> **Data to examine**
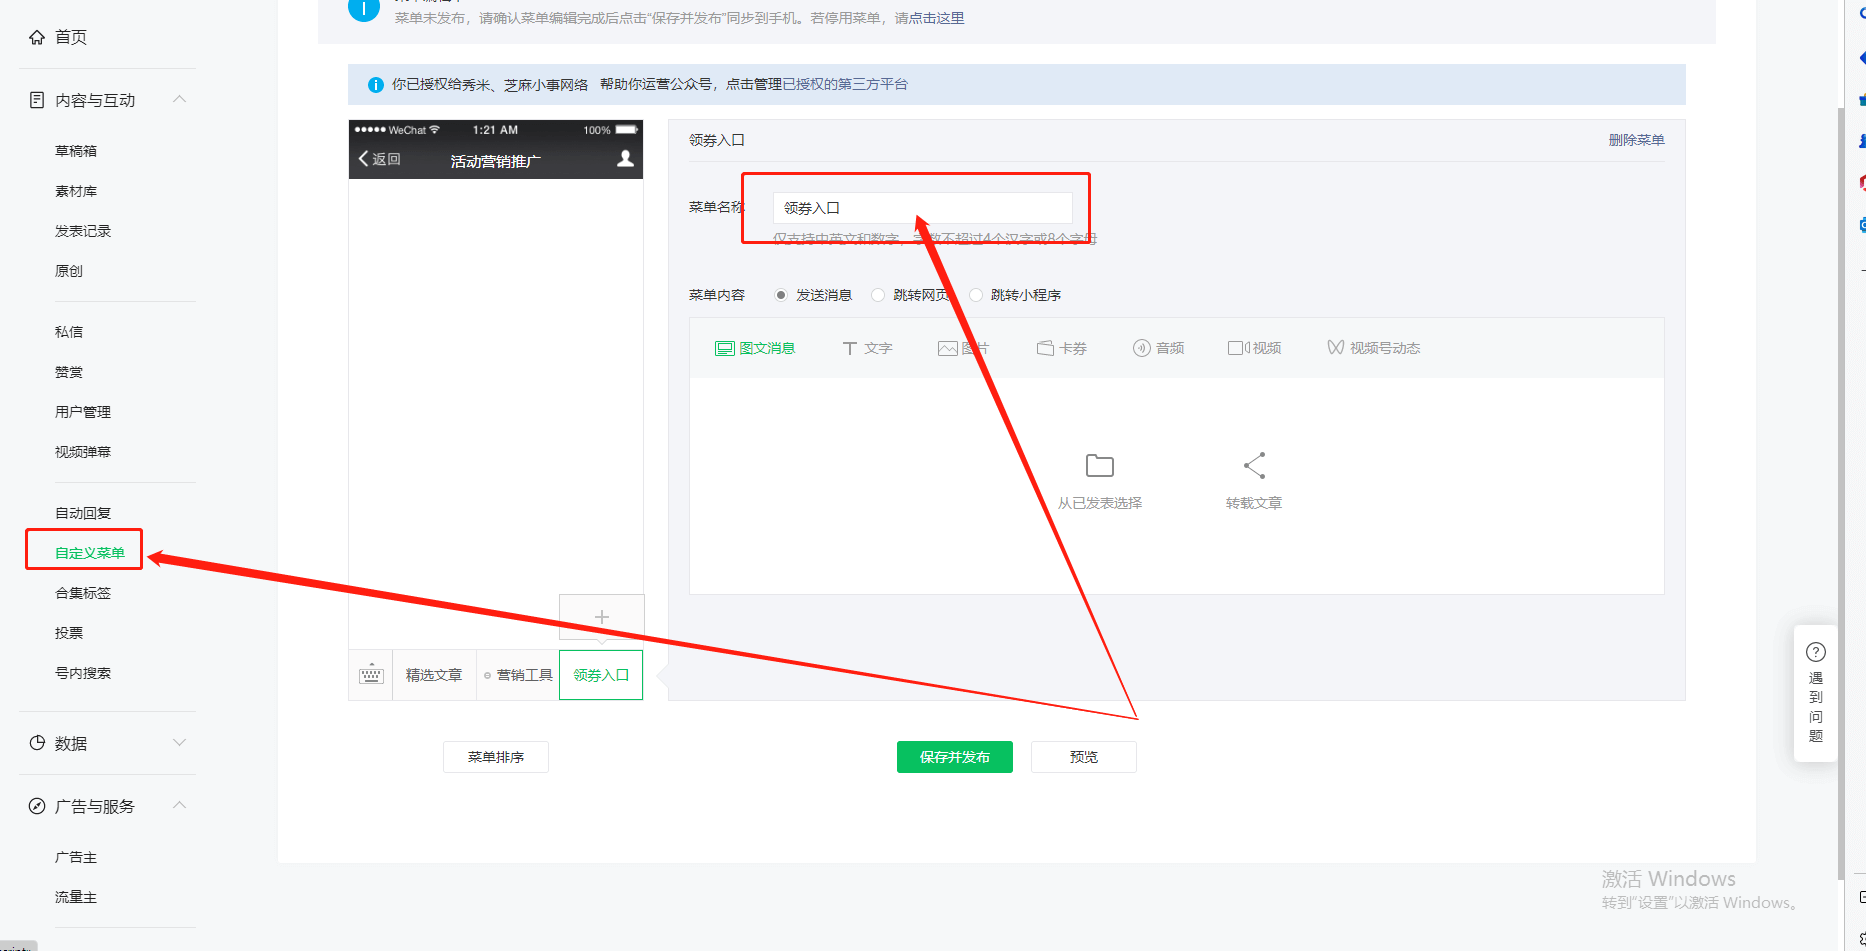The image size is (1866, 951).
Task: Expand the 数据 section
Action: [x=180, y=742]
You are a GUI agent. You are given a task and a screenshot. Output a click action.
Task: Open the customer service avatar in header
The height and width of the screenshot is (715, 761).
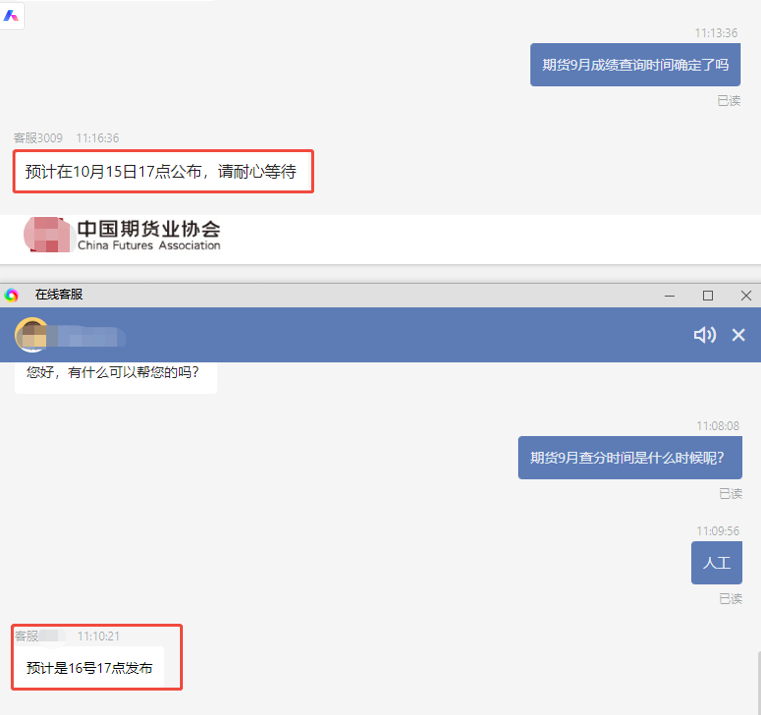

> **Task details**
Going through the entries above, show each line that contains "screenshot".

> **Answer below**
You are a GUI agent. You are given a task and a screenshot. Output a click action.
The height and width of the screenshot is (715, 761).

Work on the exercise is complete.